Donato e Macalé no ensaio fotográfico de Leo Aversa. Foto: Divulgação

O excelente samba-funk Cururu é de Marlon Sette e Sylvio Fraga, cantada por Donato. Os três, então, compuseram juntos a bossa-jazz Açafrão. Já Macalé canta solo em Ontem e hoje, samba-bossa composto por ele e Fraga. Além de Dona Castorina, as outras duas instrumentais do disco são composições de Macalé: João Duke, em que ele conecta João Donato ao compositor norte-americano Duke Ellington, também pianista e um dos nomes mais proeminente da história do jazz; e Lídice, um afro-jazz composto enquanto balançava numa rede, com seu violão, na cidade de mesmo nome, em visita a uma amiga. 

Outra parceira de Jards é com a compositora e cantora Joyce Moreno.
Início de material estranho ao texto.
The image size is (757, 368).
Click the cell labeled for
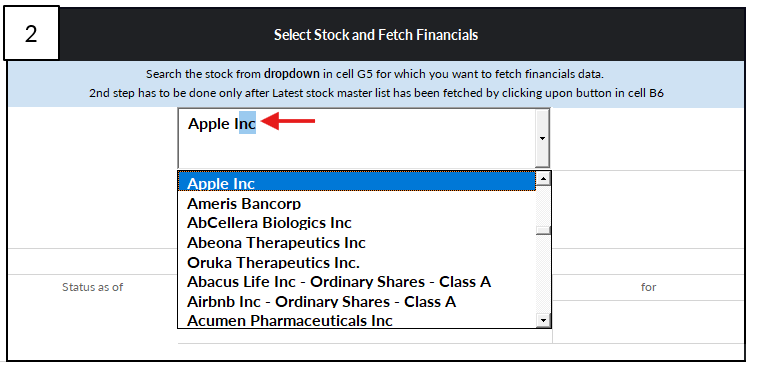pos(648,287)
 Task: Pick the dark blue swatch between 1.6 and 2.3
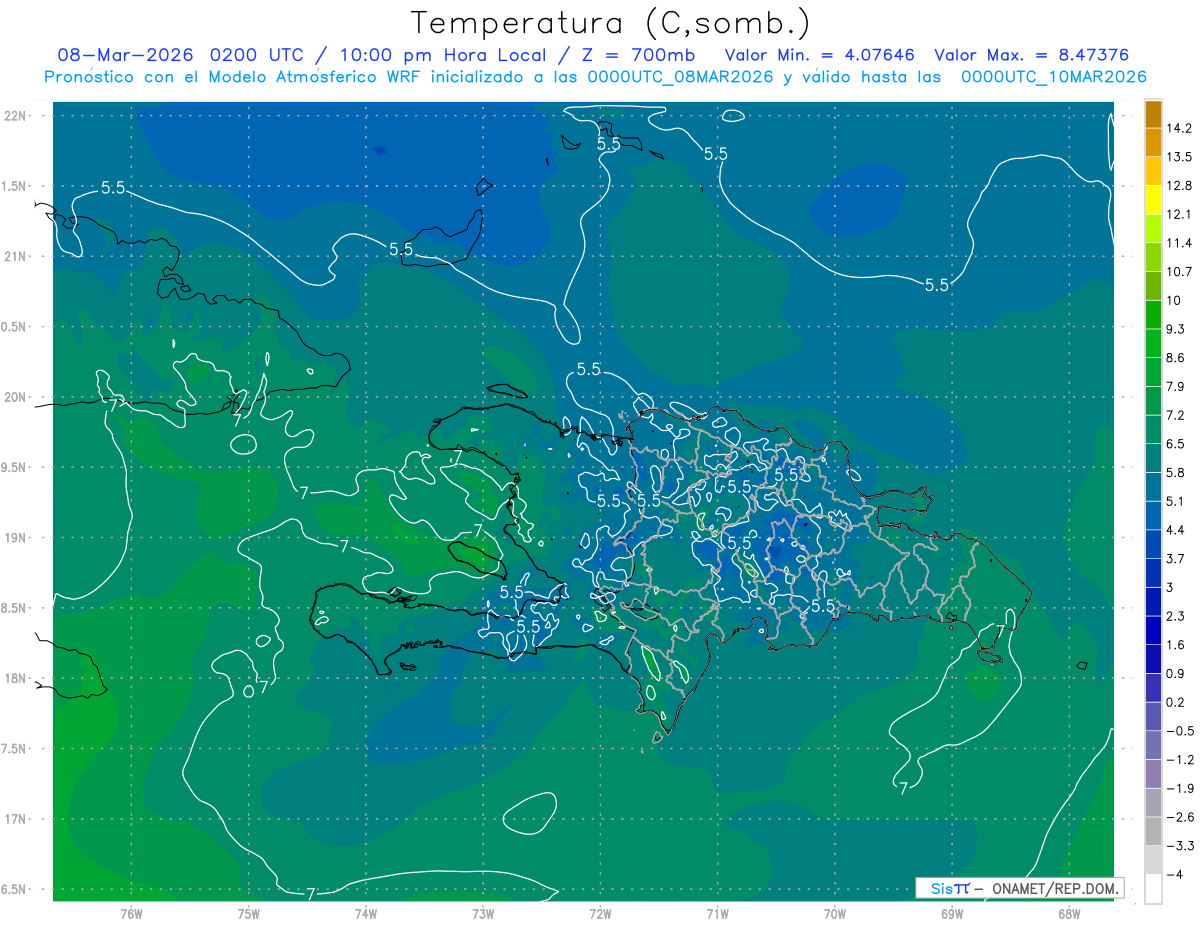1153,630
Juntos, eles fizeram Um abraço do João, uma bossa em homenagem ao mestre e um dos grandes amigos de Jards, João Gilberto. 

VELHOS JOVENS NUDES
A capa de Síntese do lance é algo à parte. Além de uma celebração do encontro desses dois jovens senhores, é também uma reafirmação do humor e do despojamento deles diante do seu fazer artístico. Sorridentes, Jards Macalé e João Donato estão pelados, levemente escondidos por folhas: Donato usando apenas o boné; Macalé, os óculos. A ideia foi de Ivone Belém, a companheira de Donato. A fotografia é de Leo Aversa. 
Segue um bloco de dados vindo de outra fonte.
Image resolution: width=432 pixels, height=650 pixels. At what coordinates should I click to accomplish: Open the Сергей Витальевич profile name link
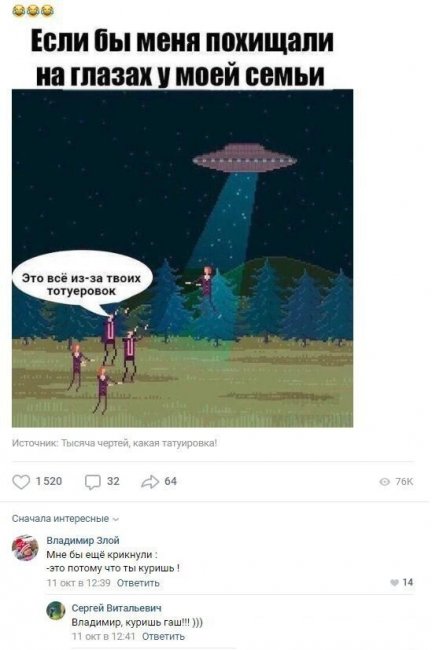117,608
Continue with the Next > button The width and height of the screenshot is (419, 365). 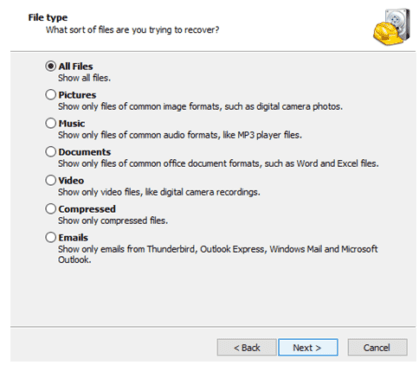[x=308, y=348]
E é nesse clima leve, descontraído e, acima de tudo, alegre – como João Donato faz questão de ressaltar – que os dois artistas se juntaram, afirmaram mais uma nova parceria, consolidaram um novo feat na MPB, com a disposição e a curiosidade praticamente infantis trazida por ambos, e sob as bênçãos de Zé Pilintra, como define Donato: “O que é a síntese do lance? Extrair o néctar, o âmago das coisas. É ir direto ao ponto. A música corre fácil, fazendo a vida ficar mais simples e inspirada na entidade do Zé Pelintra”.



LEONARDO VILA NOVA é jornalista e músico.